¹ Alberto Tarchiani, L’impresa di Lipari, in No al fascismo, a c. di Ernesto Rossi, Einaudi, Torino 1963 [1957], pp. 120-21.
² Carlo Rosselli, Fuga in quattro tempi, in Almanacco socialista 1931, Partito socialista italiano, Parigi s.d. [ma 1930], ora in Id., Socialismo liberale, a c. di John Rosselli, Einaudi, Torino 1973, p. 515.

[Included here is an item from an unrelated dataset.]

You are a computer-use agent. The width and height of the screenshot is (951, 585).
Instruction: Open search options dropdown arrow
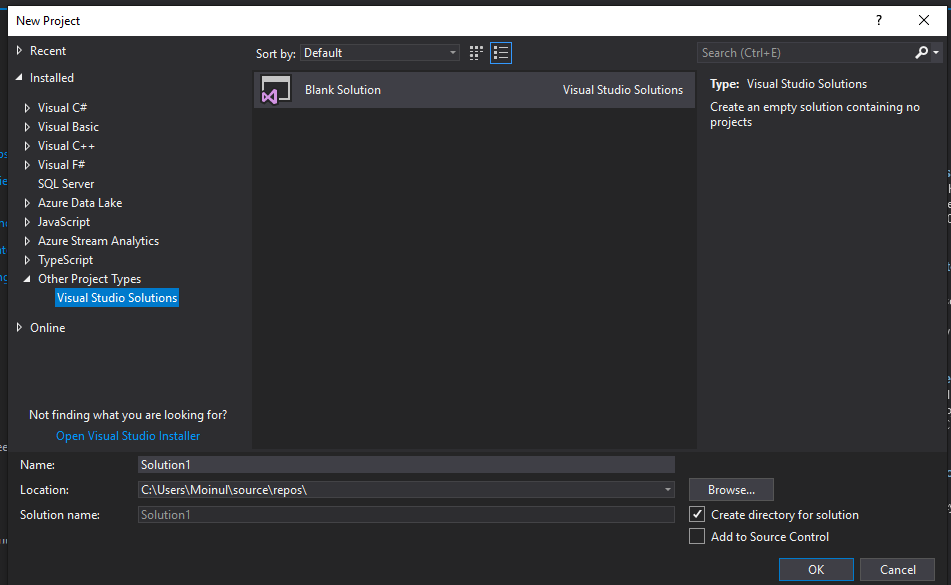coord(936,53)
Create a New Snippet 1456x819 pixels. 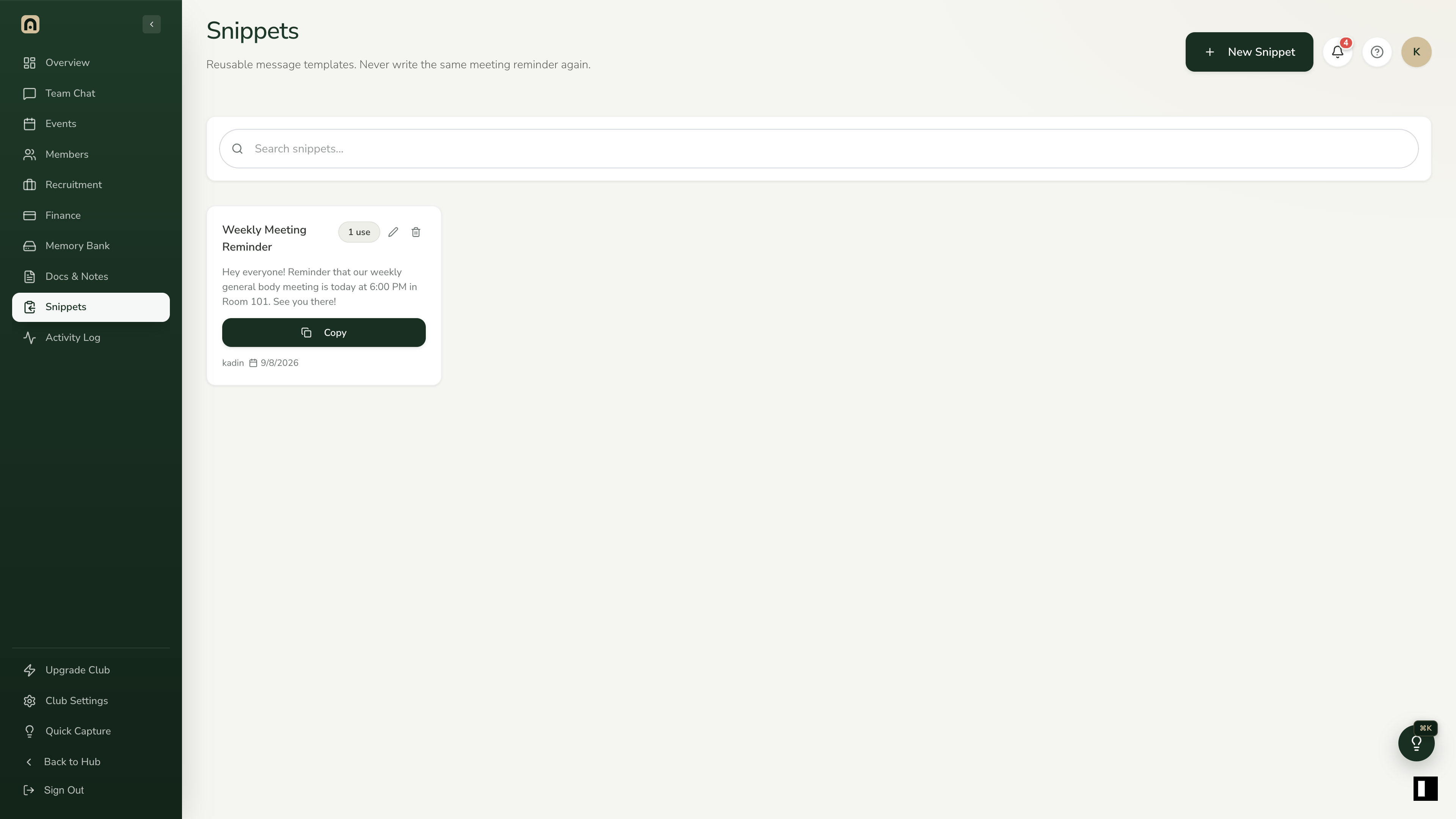pyautogui.click(x=1249, y=52)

³ Dirigente sindacale a Molinella, perseguitato dal fascismo, dopo il confino lavorò alla riorganizzazione del Partito socialista. Animatore della Resistenza nel Bolognese, fu ucciso nel febbraio del 1944 mentre tentava di passare le linee tedesche. Cfr. il profilo biografico di Luigi Arbizzani, in Franco Andreucci, Tommaso Detti, Il movimento operaio italiano.